I don’t prompt. I write requirements like I’m briefing engineers.

Tool Setup (2026 Reality)

RoleToolWhy / Context
PrimaryClaude Code (terminal-based agent)Handles multi-file changes, runs tests, catches errors I’d miss.
SecondaryCursorBetter for visual tweaking of components (UI polish).
Not using (much)DeepSeekClaude Code got good enough that I only ping DeepSeek when Claude hallucinates about API formats.

Example: Building the Community Reports Feature

Step 1: I wrote the full spec in Notion

Feature: Location-Verified Community Reports

User Story:
As an EV driver, I want to report charger status when I'm 
physically at the station, so other drivers get reliable info.

Acceptance Criteria:
1. User must be within 100m of station (GPS check)
2. Can report: Working, Broken, Occupied, Payment Issue
3. Report shows timestamp: "Reported 45 min ago"
4. "Verified Proximity" badge if location confirmed
5. Users can't spam (1 report per station per 2 hours)

Edge Cases:
- What if GPS is off? → Show error, require location
- What if user spoofs location? → Can't prevent, rely on volume
- What if station has 10 "broken" reports? → Show count + most recent

Technical Constraints:
- Store in Supabase (reports table)
- RLS policy: user can only see own email, not others
- Debounce submission (prevent double-tap)
- Must work offline (queue report, sync later)

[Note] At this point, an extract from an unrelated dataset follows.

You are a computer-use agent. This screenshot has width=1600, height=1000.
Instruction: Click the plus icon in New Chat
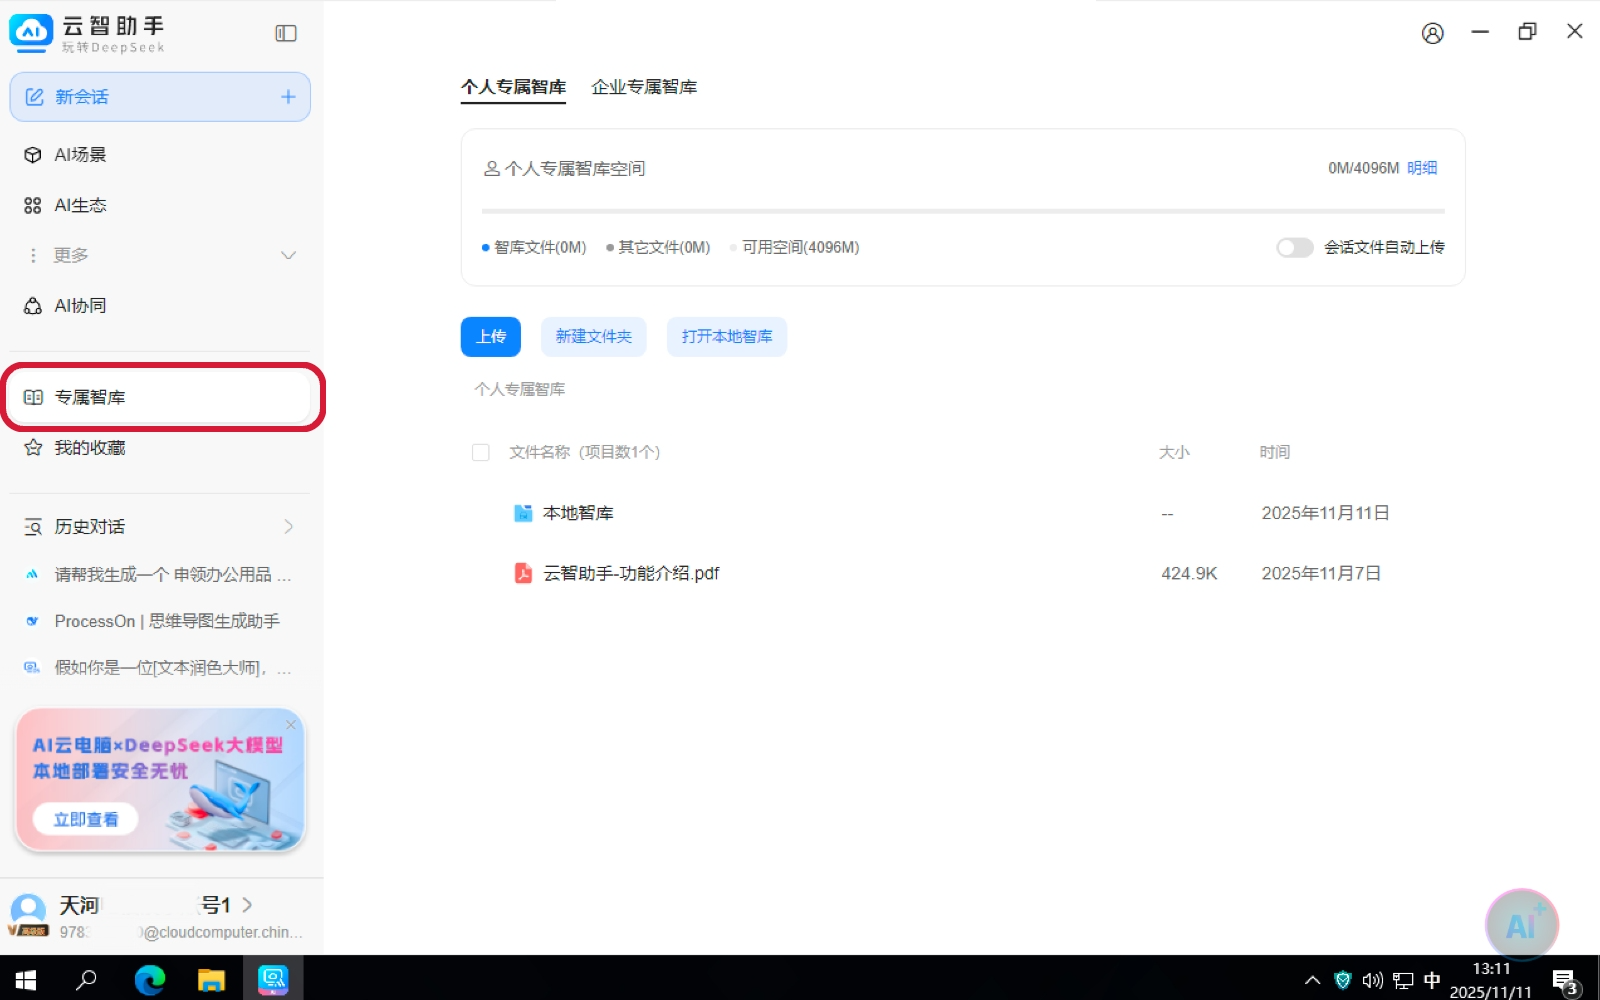click(x=288, y=97)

Step 2: I gave this to Claude Code via terminal

claude-code --task "Implement community reports feature per spec in notion.md. 
Include: reports table schema, RLS policies, React component, location verification, 
offline queueing with retry. Write E2E test that simulates user at station."

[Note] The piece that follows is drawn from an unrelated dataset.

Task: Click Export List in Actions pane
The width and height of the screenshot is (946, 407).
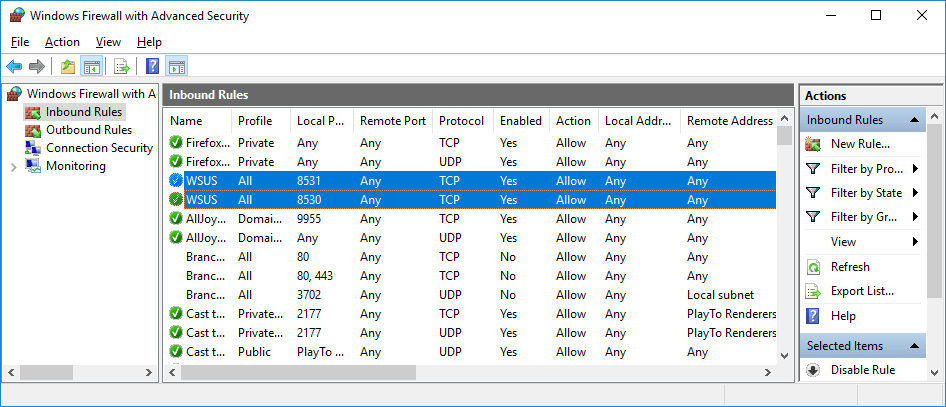Action: click(862, 291)
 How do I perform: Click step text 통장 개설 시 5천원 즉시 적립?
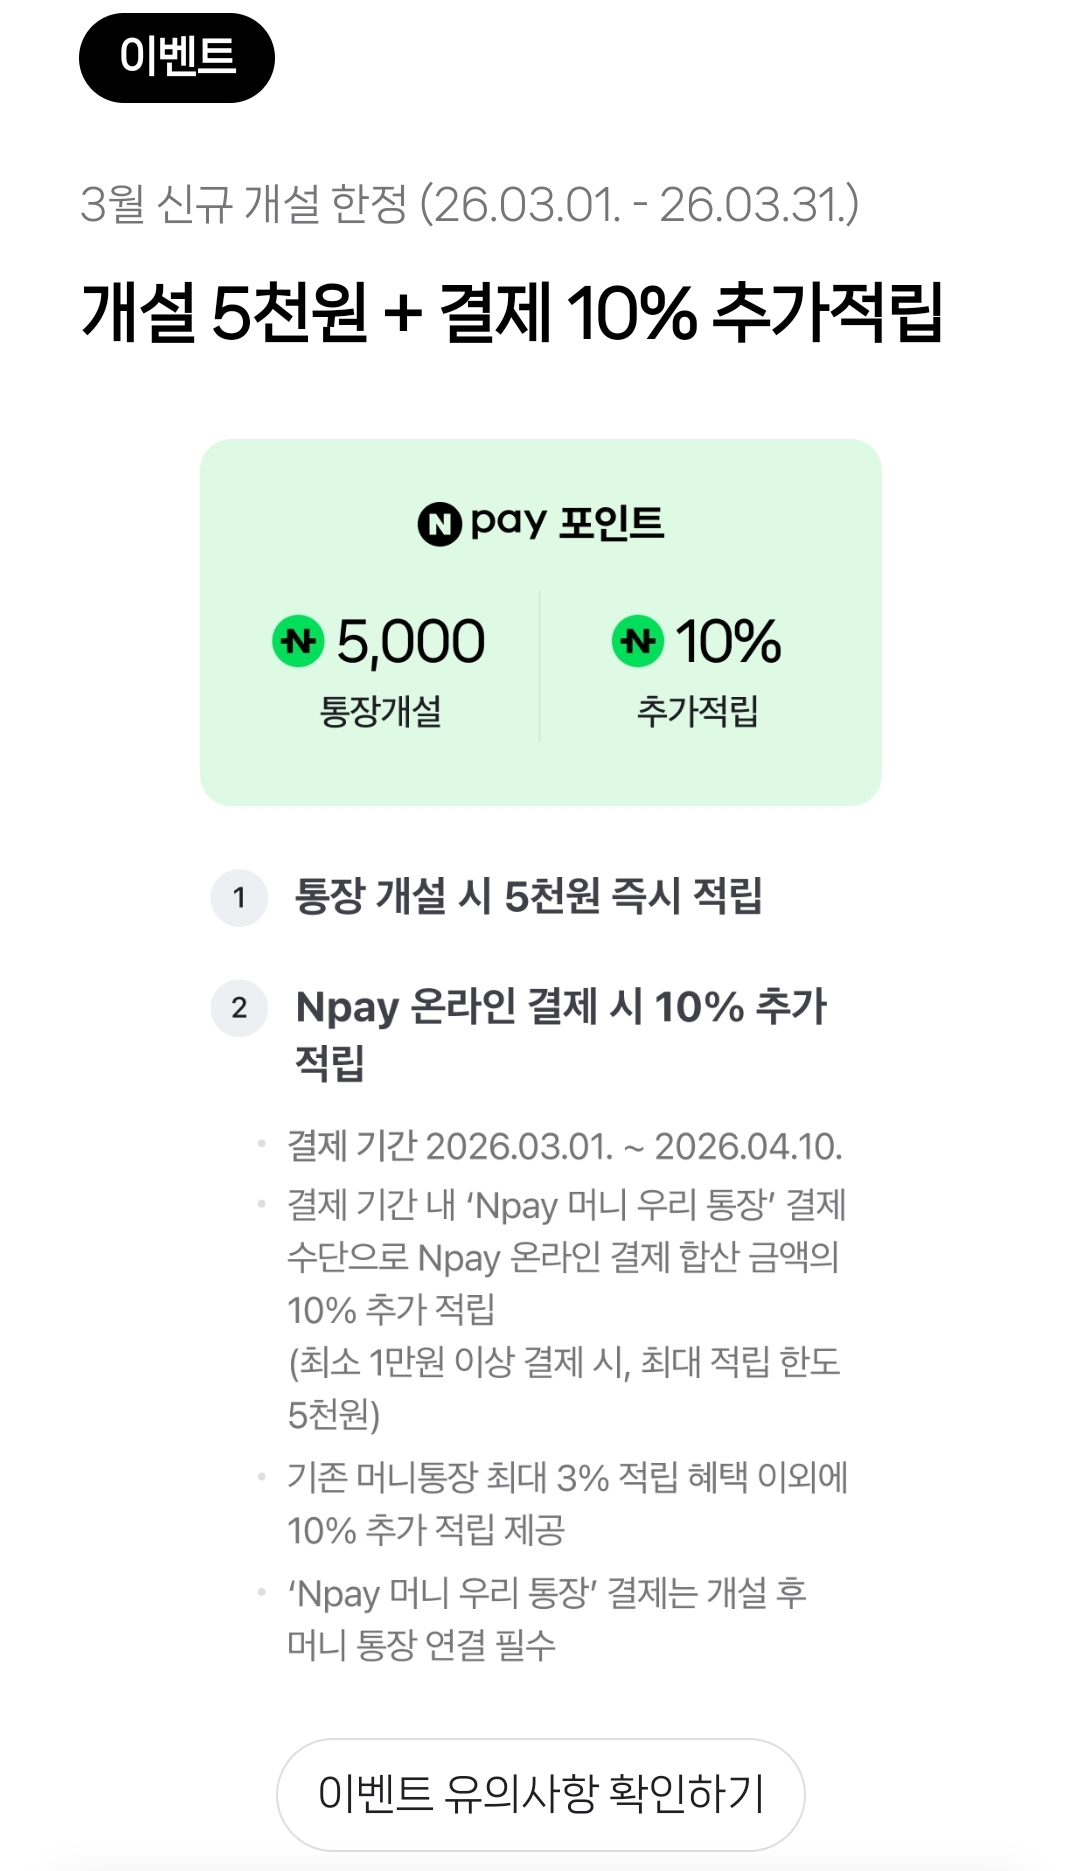(x=528, y=896)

Step 3: Claude Code created:

  • Database migration (Supabase schema)
  • React component (report modal)
  • Location verification hook
  • Offline queue with retry logic
  • Playwright test simulating Toronto user

Took ~30 minutes. But it wasn’t done.

Step 4: I found issues in manual testing

❌ GPS check was too strict (failed indoors)
❌ Offline queue didn’t handle network recovery
❌ Error messages were cryptic
❌ Loading states were janky

Step 5: I went back to Claude Code with specifics

claude-code --task "Fix location check: allow 150m radius instead of 100m, 
add better error messages, fix offline retry to check navigator.onLine, 
add skeleton loading to report modal"

Took 3 more iterations to get it right.

The Real Workflow

It’s not “AI writes perfect code.” It’s:

  1. I write detailed requirements (30-60 min)
  2. Claude Code implements (20-40 min)
  3. I manually test (30 min)
  4. I find 3-5 issues
  5. I give Claude Code specific fixes (15 min)
  6. Repeat steps 3-5 until clean

Each feature takes 3-4 hours of my time across 2-3 days. Not “shipped in an afternoon.”

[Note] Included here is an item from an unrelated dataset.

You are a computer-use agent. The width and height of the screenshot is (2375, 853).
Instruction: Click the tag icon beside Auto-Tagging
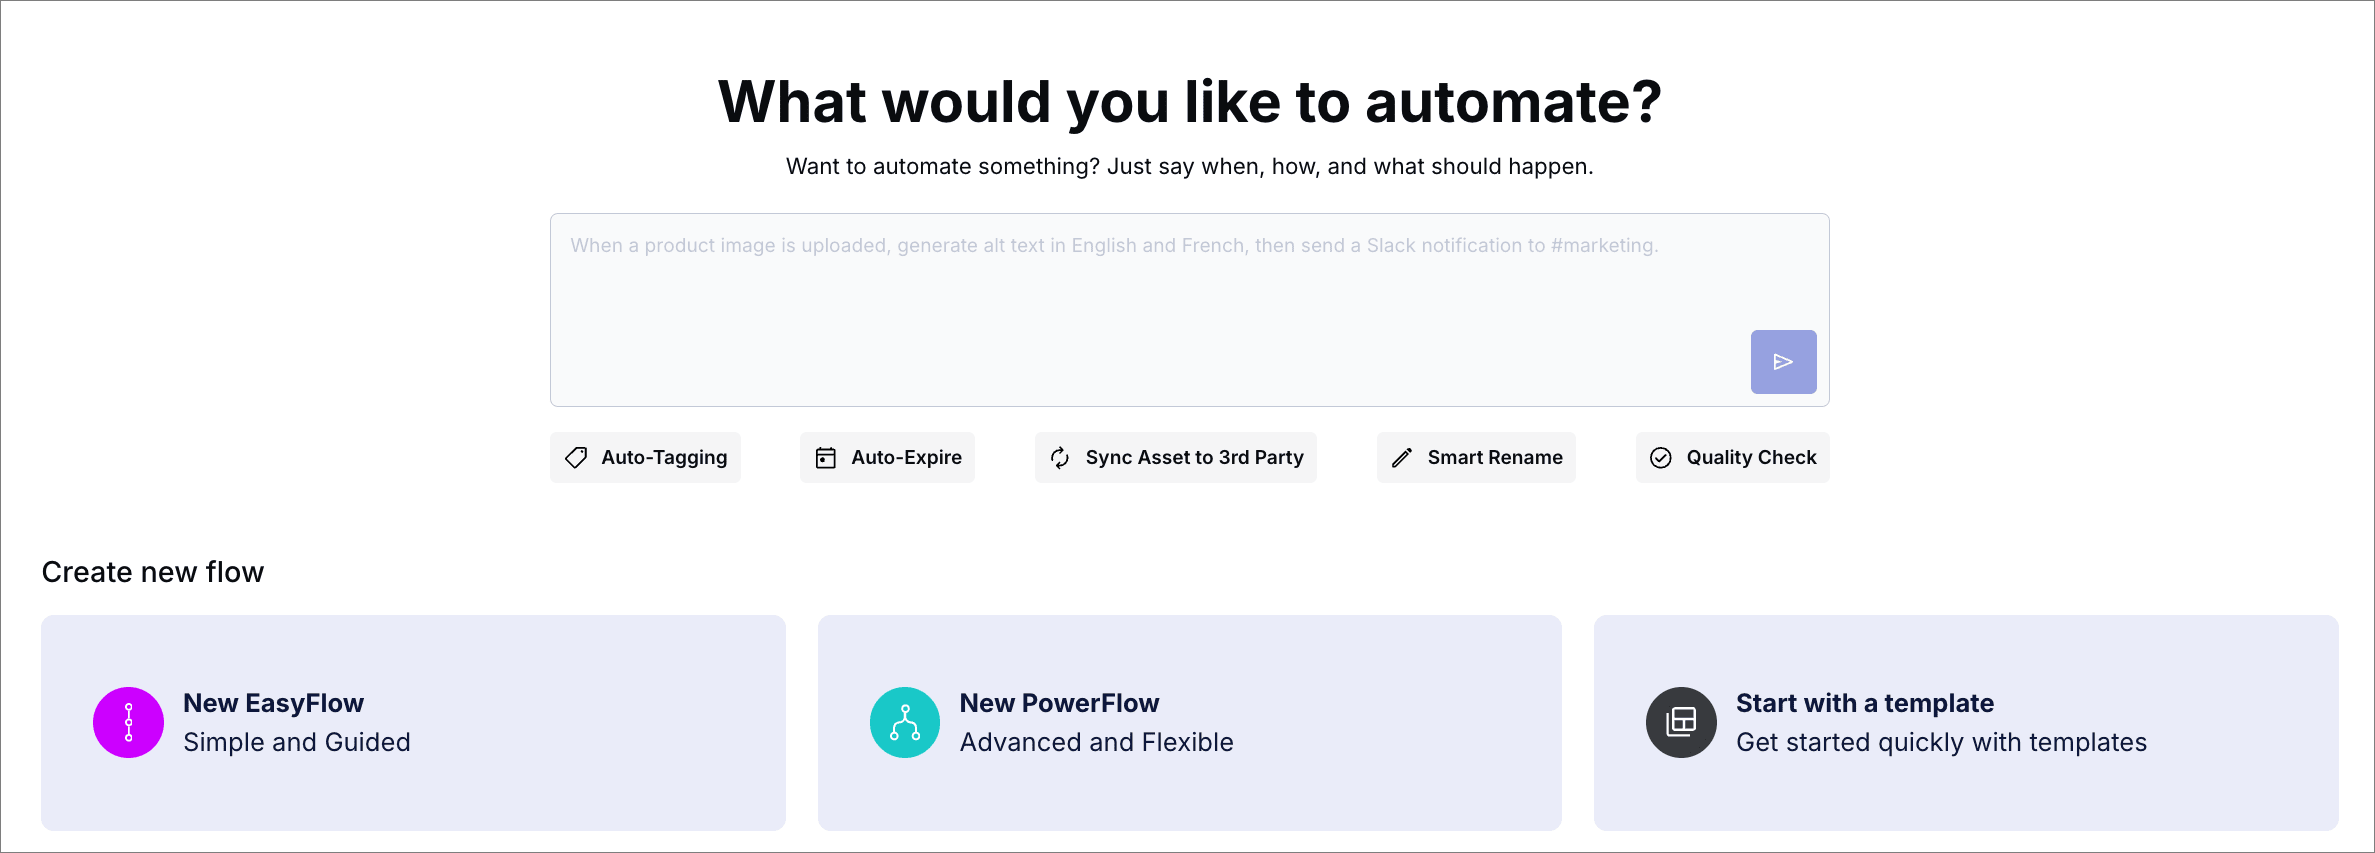click(x=576, y=458)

What I Had to Learn (The Hard Way)

MistakeWhat Happened & WhyThe PM Lesson
1: Trusting AI on PerformanceThe sidebar worked perfectly with 10 chargers in dev, but froze with 50+ in production. Claude was calculating distances on every render. I had to learn about useMemo and virtualization to tell the AI how to fix it.AI doesn’t know your production data. You have to test with realistic volumes.
2: Skipping Mobile TestingThe app looked beautiful on a laptop but buttons were cut off on a 2018 Android phone. Default AI CSS didn’t account for older screens. I fixed it, but also made the product decision to drop support for devices older than 6-7 years.AI codes for modern devices. You have to think about the long tail (and explicitly define your support cut-off).
3: Not Defining “Done”I vaguely asked for “dark mode.” I got a toggle, but it didn’t persist between sessions, didn’t update map markers, and ignored system preferences. I had to go back 4 times to fix it.“Add dark mode” is not a requirement. Explicitly define behavior (e.g., “Add dark mode that persists in localStorage, updates markers, and respects system settings”).

The Release Process (Because PMs Love Process)

I built a quality gate that every PR must pass. Not because I enjoy bureaucracy, but because I shipped broken code twice and learned my lesson.

CI/CD Pipeline (GitHub Actions)

# Every PR triggers:
1. npm ci (clean install)
2. npm run build (catches TypeScript errors)
3. npm run test:e2e (Playwright tests)
4. Bundle size check (fails if >500KB)
5. Lighthouse CI (fails if performance <90)

If any step fails, PR is blocked. No “I’ll fix it later.” Also, ensured that build and my e2e is 100% on my local before shipping or committing.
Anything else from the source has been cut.